Dalam kalimat tersebut di atas nomina the eye sebagai (RSu) merupakan entitas abstrak dari perspektif linguistik kognitif yang secara metafora konseptual melalui entitas konkret dapat lebih mudah dipahami. Dengan kata lain, entitas tersebut melalui PK dapat dipetakan sehingga menjadi sebuah RSa yang ideal. Pemetaan metafora konseptual the eye, yaitu light, sebagai RSa. Makna yang tercipta dari entitas abstrak yang membentuk sebagian

sistem simbol man sebagai RSa merupakan konsep metafisika yang digunakan untuk mendefinisikan light (Neville, 2001). Konsep the eye yang dikonseptualisasikan menjadi light sebagai RSa dapat dipetakan melalui PK: LIGHT IS EYE. Dengan kata lain, dapat dikatakan bahwa the eye yang sebenarnya merupakan mata, secara metafora konseptual dianalogikan sebagai light (terang).
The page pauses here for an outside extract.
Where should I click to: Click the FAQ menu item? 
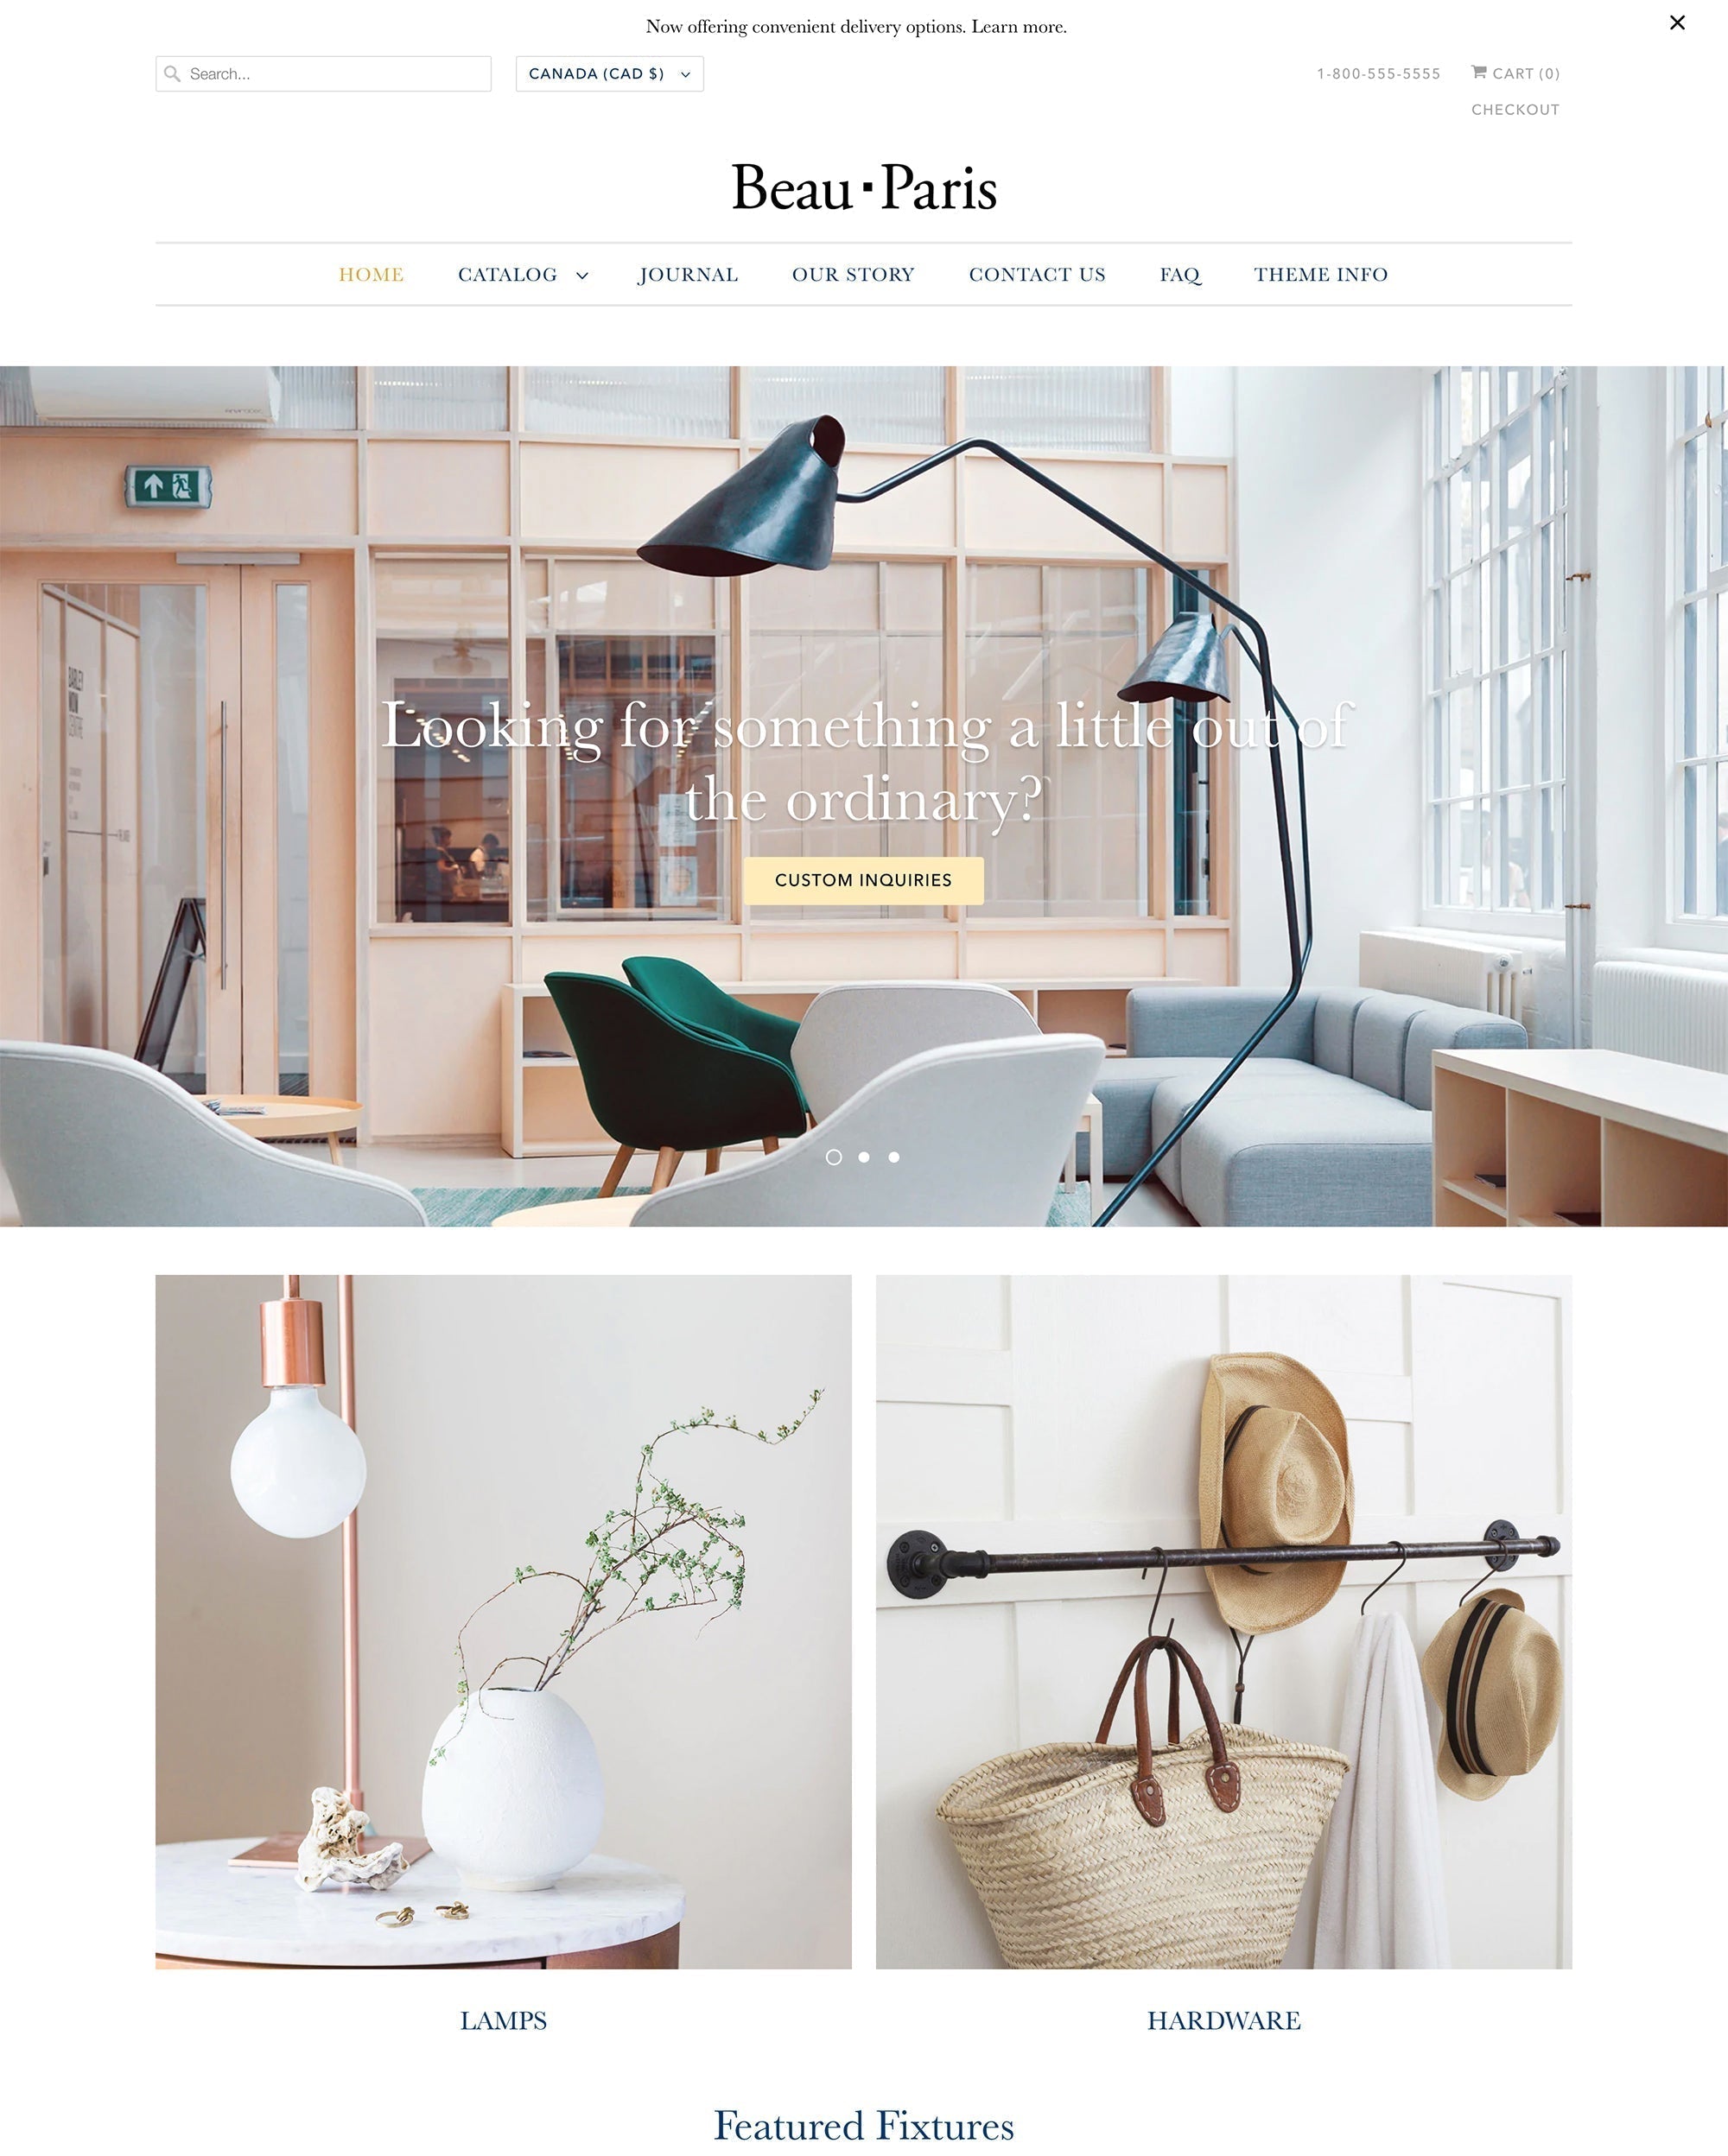click(x=1178, y=273)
Koherensi metaforis pada RSa dari metafora tersebut diambil dari bahasa sehari-hari sebagai sistem simbol yang merupakan realitas kehidupan, yaitu mata adalah pelita bagi tubuh atau dapat dikatakan sebagai sebuah simile,

yakni mata ibarat sebuah lampu bagi tubuh karena mata memiliki peran yang sangat penting bagi tubuh, apakah untuk kebaikan tubuh atau tidak. Koherensi inilah yang mengacu kepada perumpamaan yang terdapat dalam Lukas 11:34.

Pada metafora LIGHT IS EYE dapat dipahami bagaimana pelita sebagai RSu yang bersifat kurang abstrak dibandingkan dengan mata, berdasarkan kesamaan ciri yang dimiliki oleh mata (THE EYE) dengan ciri yang dimiliki sebagai RSa. Kesamaan ciri atau karakteristik yang terdapat dalam kedua komponen makna tersebut menjadi dasar metafora, yakni ibarat mata yang menerangi tubuh atau dapat dikatakan mata menjadi pelita bagi tubuh, demikian pula manusia haruslah memberi terang terhadap lingkungannya.